We estimate it’ll cost about Euros 3,000+ in legal fees each for work permit renewal / initial grant; and about 3 person-days of admin for each one. The most painful, interestingly, is for a Lithuanian (but one well worth the hassle); and for a US hire who already has a work permit, but I have poached from a local competitor. So, again, the process starts from scratch. Oh, if only Russia had Green Cards

In the light of HM’s Ambassador’s latest ‘up yours’ to Russia, one colleague – a dual-nat – I have told to switch her work permit / visa application from her UK to her Irish passport. And resolve not to hire more Brits. Apropos of which I curse myself for rejecting the chance I myself had to be a dual-nat: then to avoid the other country's national service. Ironically, I now think I would have been a much better person to have been in the services and wish I had done so. Strange huh?
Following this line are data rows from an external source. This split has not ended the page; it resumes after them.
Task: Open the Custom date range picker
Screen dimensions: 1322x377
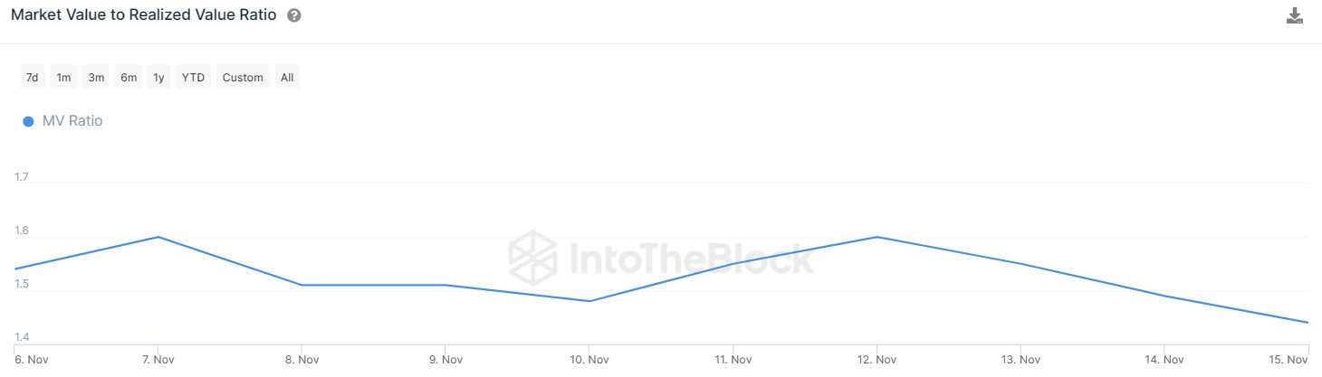Action: [243, 78]
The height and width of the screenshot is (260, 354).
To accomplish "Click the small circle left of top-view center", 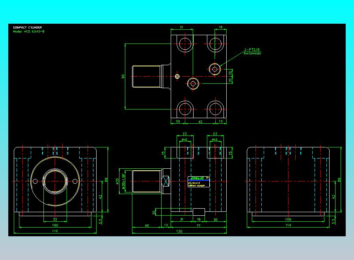I will [x=177, y=77].
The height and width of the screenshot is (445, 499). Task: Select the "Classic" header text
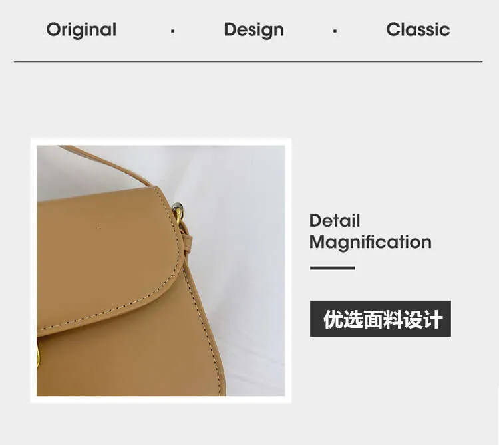pyautogui.click(x=418, y=29)
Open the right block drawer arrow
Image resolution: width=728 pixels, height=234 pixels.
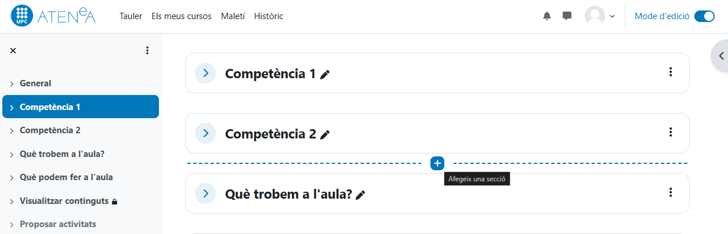tap(721, 56)
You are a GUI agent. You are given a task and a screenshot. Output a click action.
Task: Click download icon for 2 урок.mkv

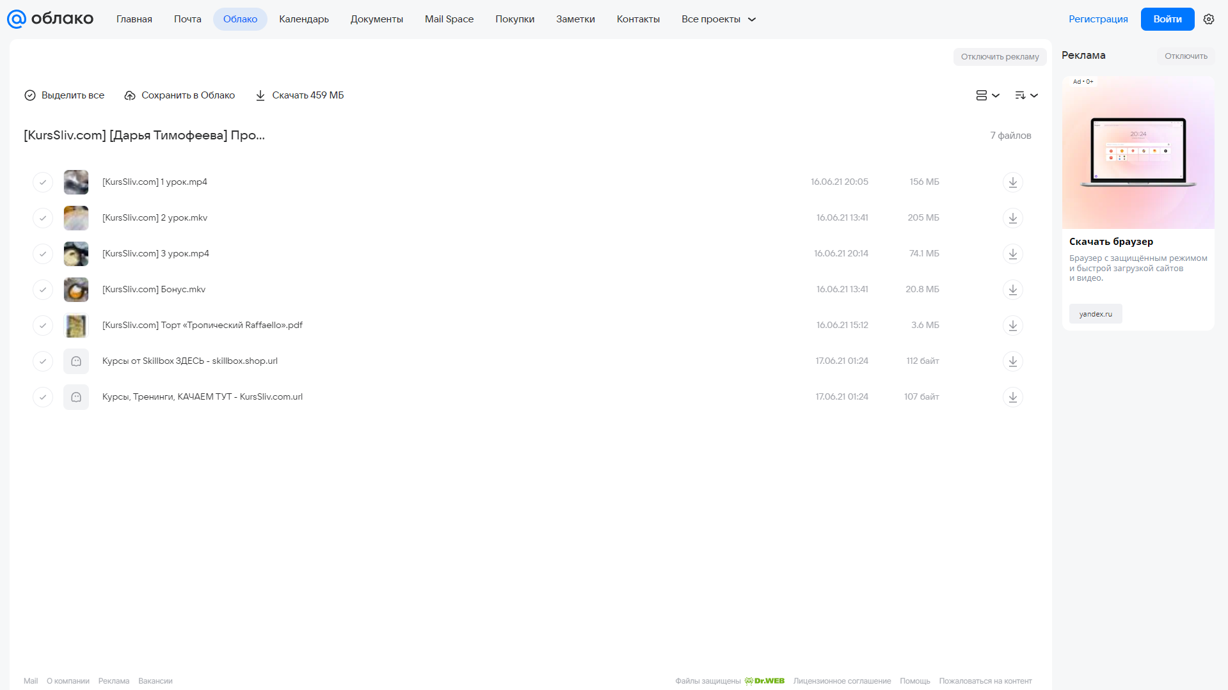1012,218
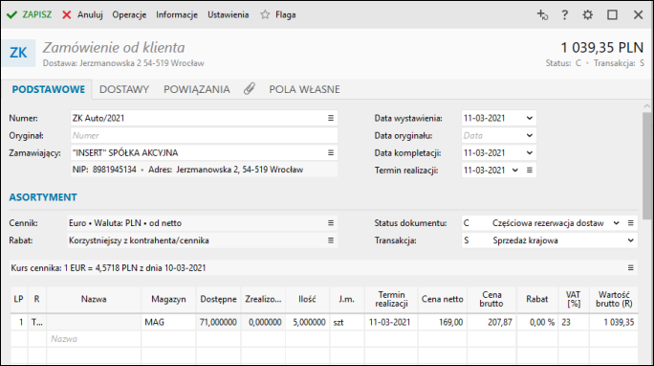Open the Kurs cennika row menu icon
The height and width of the screenshot is (366, 654).
pos(631,268)
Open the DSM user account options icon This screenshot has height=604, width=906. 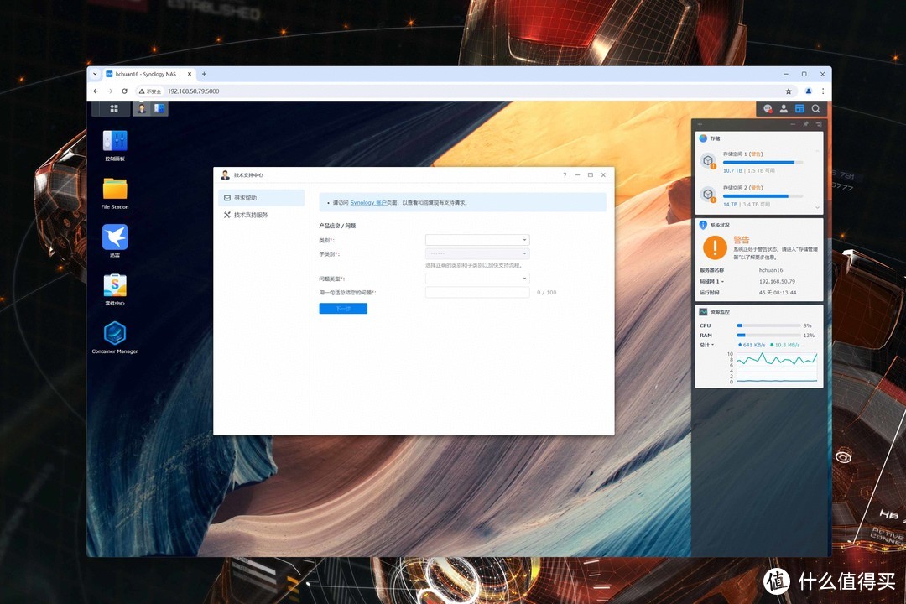784,108
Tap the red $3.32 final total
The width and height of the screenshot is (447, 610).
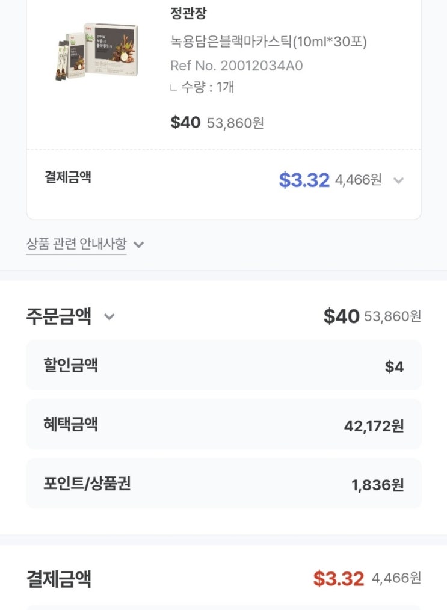tap(338, 579)

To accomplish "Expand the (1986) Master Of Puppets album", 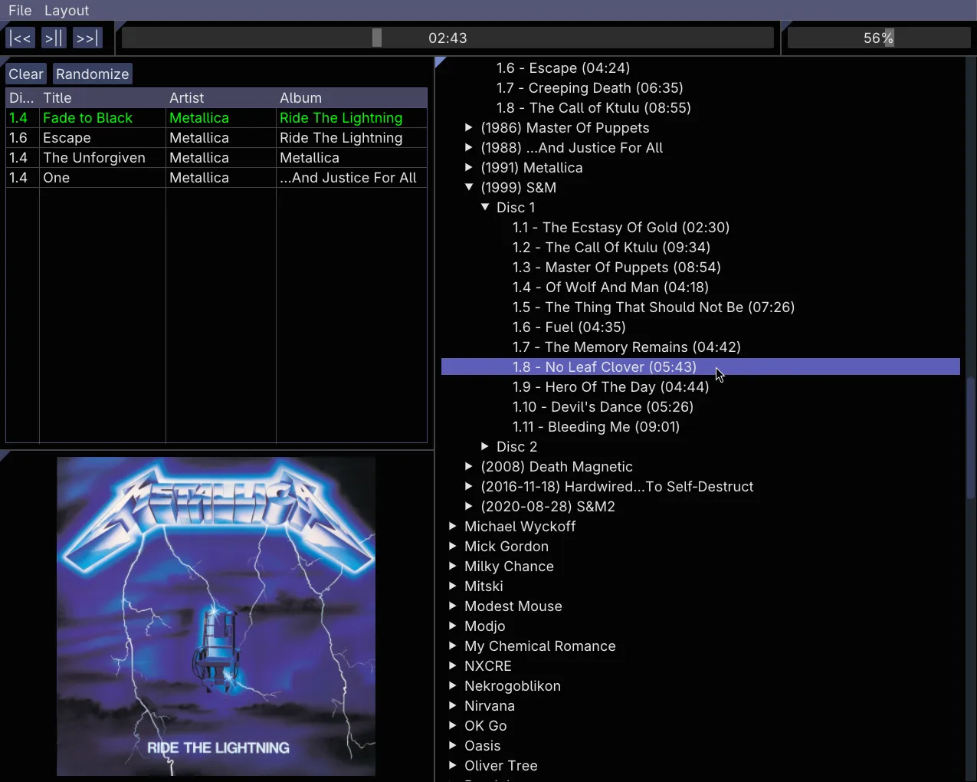I will [x=469, y=127].
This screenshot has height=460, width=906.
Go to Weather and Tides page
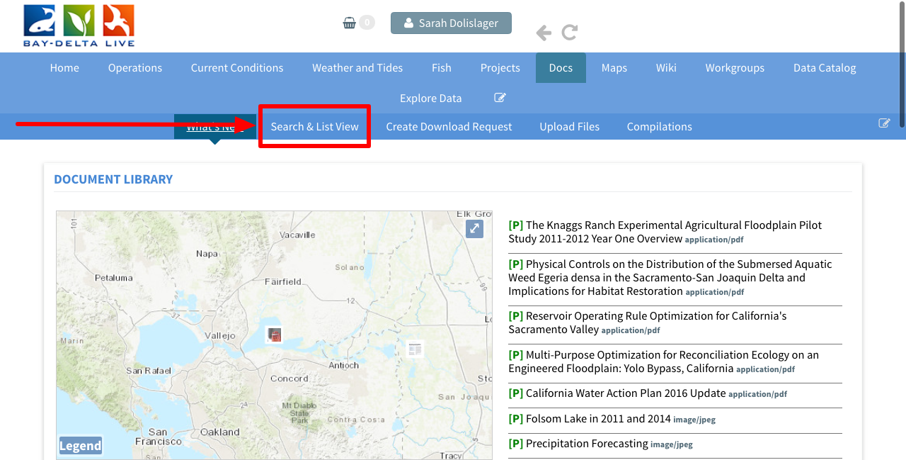357,68
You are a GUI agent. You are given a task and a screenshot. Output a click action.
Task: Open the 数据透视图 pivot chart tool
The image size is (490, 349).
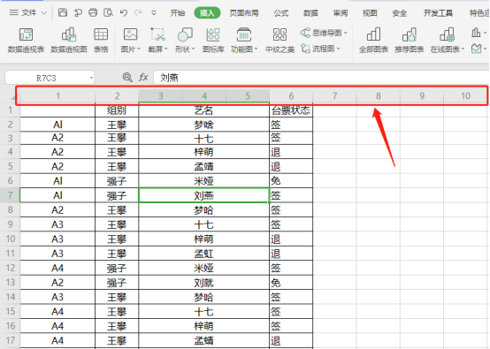69,40
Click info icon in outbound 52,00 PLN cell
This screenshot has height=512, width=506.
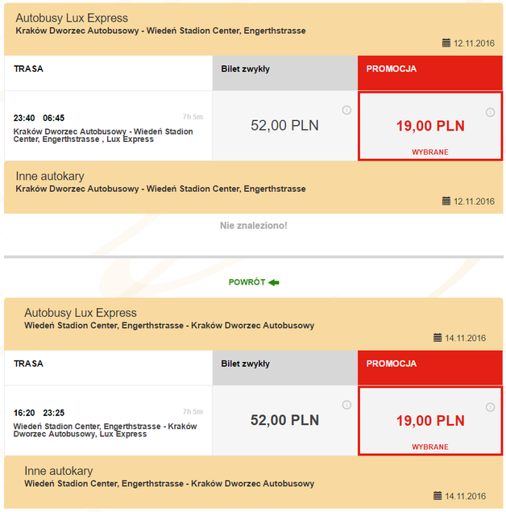[346, 110]
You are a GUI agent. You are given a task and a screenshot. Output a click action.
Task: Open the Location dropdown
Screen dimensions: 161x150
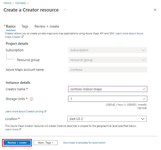click(107, 119)
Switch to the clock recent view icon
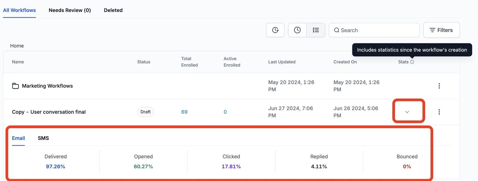 297,30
Russo-UK relations are only going to get worse not better, so prudent risk management means reducing exposure to UK nationality staff where we can. Once again, I ponder that I could do my job just as well based in lovely Kyiv: it is time to give that move much more serious thought…

In passing, I no longer understand what the UK government is playing at with its approach to Russia – apparently ‘diplomacy’ is no longer a New Labour requisite for the FCO.

Having been fair summoned to my mother’s sixtieth birthday* party at the beginning of February, I have been searching for a cheap way home (ideally in and out the UK in three days). Nah…

[* I was an…er…unexpected present at university]

Searching for even economy fares to fly to the airport in the North – where our English house is – airlines want absurd amounts to do a Moscow-[via]-[Northern England]-[via]-Moscow flight (Air France wanted $3,000 – in economy????). And then the scheduling proved impossible. OK, I thought, fly to London and take the train for the weekend trip… um…no. UK rail does ‘engineering’ on Sundays so the usual 2 ½ trip would take…five hours. If only RZhD ran Britain’s railways…

It would have been a third of the total cost – and much better weather – if the party had been held at our French place. North Yorkshire? In February? Go figure.

So locking into a ludicrous schedule – into London Thursday night from Moscow; train ‘oop North’ Friday morning (in time for the sacred party, at which all my mother’s Slow friends will attend, but let’s not use the word gruesome); train to London Sunday, fly home Monday. Three days’ leave.

It will be interesting, though, to see which of my half-Step siblings turn up…

Tonight I was surfing the schedules of the Moscow opera and ballet companies I like. Q1 looks like the most tedious schedule I have ever witnessed. I trawl just four things to go to between now and the end of March. Four? In 2 ½ months?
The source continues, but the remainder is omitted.